ML-Powered Search & Ranking • Query Understanding (Intent, Parsing, Rewriting)Medium⏱️ ~3 min
Query Rewriting for Improved Recall and Precision
Query rewriting reformulates the user's original text to resolve ambiguity, normalize variations, and expand or relax terms to improve retrieval quality. A rewrite might transform "mens dress shirts" into a canonical form like "men's dress shirt" or expand it to include synonyms like "formal shirts" and "button down shirts." The goal is to bridge the vocabulary gap between how users express needs and how content is indexed.
Systems combine surface analysis with behavioral evidence. Surface methods normalize word forms using lemmatization, remove stop words like "the" and "for," split compounds, and standardize token order. Behavioral methods group queries that lead to similar engagement. Click and dwell patterns reveal that "mens dress shirts" and "dress shirts for men" are functionally equivalent because users click and purchase the same items, while "dress shirt" and "shirt dress" are not equivalent despite lexical similarity. Google and Amazon use co-click graphs where queries are nodes and edges represent shared clicked items. Queries with high edge weight, typically Jaccard similarity above 0.6 to 0.7, are candidates for equivalence.
Rewrites must be faithful to user intent, compact, and fast to compute. Teams apply guardrails including maximum token inflation factor of 1.5 to 2 times the original length, minimum semantic similarity to the original of 0.75 to 0.85 measured by embedding cosine distance, and closed world constraints for sensitive attributes like brand and category. Aggressive synonym expansion can dilute precision. Expanding "nike running shoes" to include "athletic footwear" might increase recall by 20 percent but decrease precision by 10 percent if users specifically want Nike brand. Systems use confidence thresholds and A/B testing to validate that rewrites improve Click Through Rate (CTR) and conversion without increasing zero result rate or abandonment.
💡 Key Takeaways
•Behavioral methods use co-click graphs where queries are nodes and edges represent shared clicked items. Queries with Jaccard similarity above 0.6 to 0.7 are candidates for equivalence, revealing that "mens dress shirts" and "dress shirts for men" lead to the same purchases.
•Rewrite guardrails include maximum token inflation factor of 1.5 to 2 times original length, minimum semantic similarity of 0.75 to 0.85 measured by embedding cosine distance, and closed world constraints for brand and category.
•Aggressive synonym expansion can increase recall by 20 percent but decrease precision by 10 percent.
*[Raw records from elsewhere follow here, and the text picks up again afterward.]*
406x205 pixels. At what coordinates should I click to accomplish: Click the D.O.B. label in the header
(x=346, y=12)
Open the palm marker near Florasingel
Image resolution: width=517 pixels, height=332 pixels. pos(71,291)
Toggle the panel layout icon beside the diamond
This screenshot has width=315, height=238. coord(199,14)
Expanding "nike running shoes" to "athletic footwear" dilutes brand intent and requires confidence thresholds and A/B validation.
•Systems maintain abstention thresholds to keep original text when confidence is low, typically below 0.6 to 0.7, preserving long tail and niche intents that normalization might erase.
•Multi query fanout generates up to 2 or 3 alternative rewrites for ambiguous queries, runs retrieval in parallel, and merges results with learned aggregation that penalizes duplicates and ensures diversity.
📌 Examples
Amazon: query "iphone charger" rewritten to "Apple iPhone charging cable" with brand normalization, increases precision by 12 percent and reduces zero results by 8 percent in A/B test over 2 weeks with 10 percent traffic split.
Google Search: query "how to fix leaky faucet" expanded to include "repair dripping tap" and "faucet leak solutions," increases recall by 18 percent with semantic similarity 0.81, improves Click Through Rate (CTR) from 0.22 to 0.26.
Airbnb: query "apartmnt paris" corrected to "apartment paris" using spell check, links to canonical location Paris France, prevents zero results and improves conversion by 9 percent for misspelled queries.